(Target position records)
━━━━━━
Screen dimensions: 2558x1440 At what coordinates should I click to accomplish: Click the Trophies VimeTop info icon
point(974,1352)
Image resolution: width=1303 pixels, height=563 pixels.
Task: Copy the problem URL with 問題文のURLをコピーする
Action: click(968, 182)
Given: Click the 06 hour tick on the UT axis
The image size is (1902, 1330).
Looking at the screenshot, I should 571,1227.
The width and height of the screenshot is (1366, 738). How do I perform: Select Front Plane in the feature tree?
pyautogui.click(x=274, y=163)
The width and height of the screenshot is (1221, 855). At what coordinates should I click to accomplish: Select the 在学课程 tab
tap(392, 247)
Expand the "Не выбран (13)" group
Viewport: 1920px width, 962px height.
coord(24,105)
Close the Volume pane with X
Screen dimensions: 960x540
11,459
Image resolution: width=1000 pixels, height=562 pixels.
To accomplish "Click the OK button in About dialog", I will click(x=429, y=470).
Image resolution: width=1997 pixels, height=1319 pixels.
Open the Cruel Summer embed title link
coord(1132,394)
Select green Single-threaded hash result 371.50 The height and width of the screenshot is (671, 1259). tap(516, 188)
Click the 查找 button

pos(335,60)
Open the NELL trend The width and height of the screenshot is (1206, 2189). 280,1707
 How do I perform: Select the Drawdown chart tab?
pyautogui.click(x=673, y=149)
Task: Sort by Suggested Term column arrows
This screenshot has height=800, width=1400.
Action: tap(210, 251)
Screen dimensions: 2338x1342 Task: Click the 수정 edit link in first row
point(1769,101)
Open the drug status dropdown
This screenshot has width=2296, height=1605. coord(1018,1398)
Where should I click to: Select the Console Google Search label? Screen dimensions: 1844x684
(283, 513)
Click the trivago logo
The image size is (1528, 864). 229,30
━━━━━━
_PROBLEM TO WORK ON_
Convert all of the data above into a JSON list of strings, with each line as its own string and blank lines omitted.

_SOLUTION FOR THIS PROBLEM_
[
  "Screen dimensions: 2558x1440 At what coordinates should I click to accomplish: Click the Trophies VimeTop info icon",
  "point(974,1352)",
  "Image resolution: width=1303 pixels, height=563 pixels.",
  "Task: Copy the problem URL with 問題文のURLをコピーする",
  "Action: click(968, 182)",
  "Given: Click the 06 hour tick on the UT axis",
  "The image size is (1902, 1330).",
  "Looking at the screenshot, I should 571,1227.",
  "The width and height of the screenshot is (1366, 738). How do I perform: Select Front Plane in the feature tree?",
  "pyautogui.click(x=274, y=163)",
  "The width and height of the screenshot is (1221, 855). At what coordinates should I click to accomplish: Select the 在学课程 tab",
  "tap(392, 247)",
  "Expand the \"Не выбран (13)\" group",
  "Viewport: 1920px width, 962px height.",
  "coord(24,105)",
  "Close the Volume pane with X",
  "Screen dimensions: 960x540",
  "11,459",
  "Image resolution: width=1000 pixels, height=562 pixels.",
  "To accomplish \"Click the OK button in About dialog\", I will click(x=429, y=470).",
  "Image resolution: width=1997 pixels, height=1319 pixels.",
  "Open the Cruel Summer embed title link",
  "coord(1132,394)",
  "Select green Single-threaded hash result 371.50 The height and width of the screenshot is (671, 1259). tap(516, 188)",
  "Click the 查找 button",
  "pos(335,60)",
  "Open the NELL trend The width and height of the screenshot is (1206, 2189). 280,1707",
  " How do I perform: Select the Drawdown chart tab?",
  "pyautogui.click(x=673, y=149)",
  "Task: Sort by Suggested Term column arrows",
  "This screenshot has height=800, width=1400.",
  "Action: tap(210, 251)",
  "Screen dimensions: 2338x1342 Task: Click the 수정 edit link in first row",
  "point(1769,101)",
  "Open the drug status dropdown",
  "This screenshot has width=2296, height=1605. coord(1018,1398)",
  "Where should I click to: Select the Console Google Search label? Screen dimensions: 1844x684",
  "(283, 513)",
  "Click the trivago logo",
  "The image size is (1528, 864). 229,30"
]